→ **Verilen Görev 1**
Lütfen anayasa haberinde "AKP, yeni anayasa için muhalefete ‘sistem" ifadesiyle başlayıp "yer vermeyi planlıyor." ifadesiyle biten kısmı kelimesi kelimesine aktarın.
→ **Verilen Görev 2**
Anayasa haberinde adı ve soyadıyla geçen kişilerin hepsini sıralayın.

→ **Sunulan Alıntı**

Site icon İnternet Haberler Köşe Yazıları Yorumlar Siyaset Ekonomi Spor

AKP, yeni anayasa için muhalefete ‘sistem revizyonu’ önerisiyle gitmeye hazırlanıyor

AKP, yeni anayasa için muhalefete 'sistem revizyonu' önerisiyle gitmeye hazırlanıyor


Adalet ve Kalkınma Partisi, Cumhurbaşkanı Recep Tayyip Erdoğan’ın “yeni yılın ilk aylarında millete sunacaklarını” açıkladığı yeni anayasa çalışmasında, “Cumhurbaşkanlığı Hükümet Sistemi’nde revizyona dönük” düzenlemelere de yer vermeyi planlıyor.

2023 seçimlerine “Güçlendirilmiş-İyileştirilmiş” Parlamenter Sistem önerisiyle gitme hedefi koyan muhalefeti de böylece anayasa masasına çekmeyi ve seçimlerin “sistem referandumuna” dönüşmesini engelleme hesabı yapılıyor.

 

Bu çerçevede, “yarı başkanlık sistemine benzer” bir yapılanmaya gidilmesi, bakan ve başkan yardımcılarının Türkiye Büyük Millet Meclisi’nden (TBMM) seçilmesi, Meclis’in denetim yetkisinin artırılması dahil, mevcut sistemden “feragat edilebilecek” maddeler tartışılıyor.

 

MHP Genel Başkanı Devlet Bahçeli’nin 100 maddelik anayasa değişikliği önerisini tamamlamasının ardından Prof. Dr. Yavuz Atar başkanlığında oluşturulan Anayasa Bilim Kurulu oluşturan AKP yeni anayasa çalışmalarını sürdürüyor.

 

Anayasa değişikliğinde, “Cumhurbaşkanlığı Hükümet Sistemi” olarak adlandırılan Başkanlık Sistemi’nin aksayan yönlerine ilişkin düzenlemeler de yer alacak.

→ **Sağlanan Veriler**
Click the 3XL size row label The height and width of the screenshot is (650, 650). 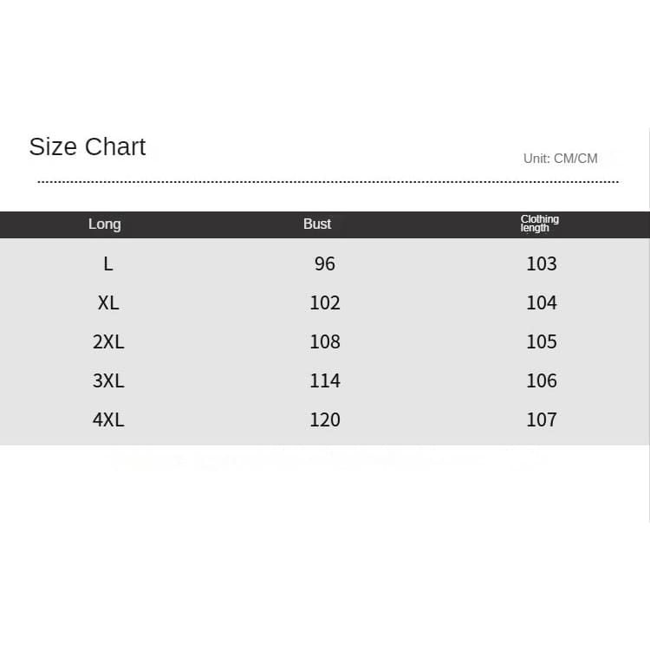[x=108, y=380]
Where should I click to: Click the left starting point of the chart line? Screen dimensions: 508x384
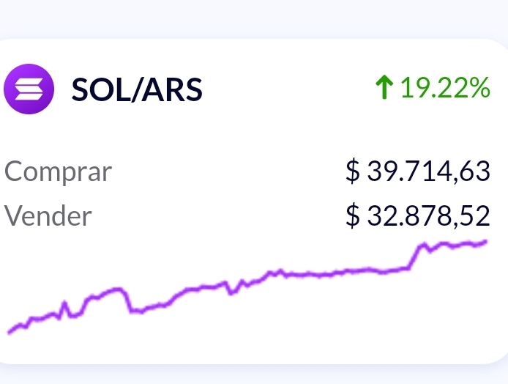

→ **Çıktı 1**
AKP, yeni anayasa için muhalefete ‘sistem revizyonu’ önerisiyle gitmeye hazırlanıyor

AKP, yeni anayasa için muhalefete 'sistem revizyonu' önerisiyle gitmeye hazırlanıyor


Adalet ve Kalkınma Partisi, Cumhurbaşkanı Recep Tayyip Erdoğan’ın “yeni yılın ilk aylarında millete sunacaklarını” açıkladığı yeni anayasa çalışmasında, “Cumhurbaşkanlığı Hükümet Sistemi’nde revizyona dönük” düzenlemelere de yer vermeyi planlıyor.

→ **Çıktı 2**
Recep Tayyip Erdoğan
Devlet Bahçeli
Yavuz Atar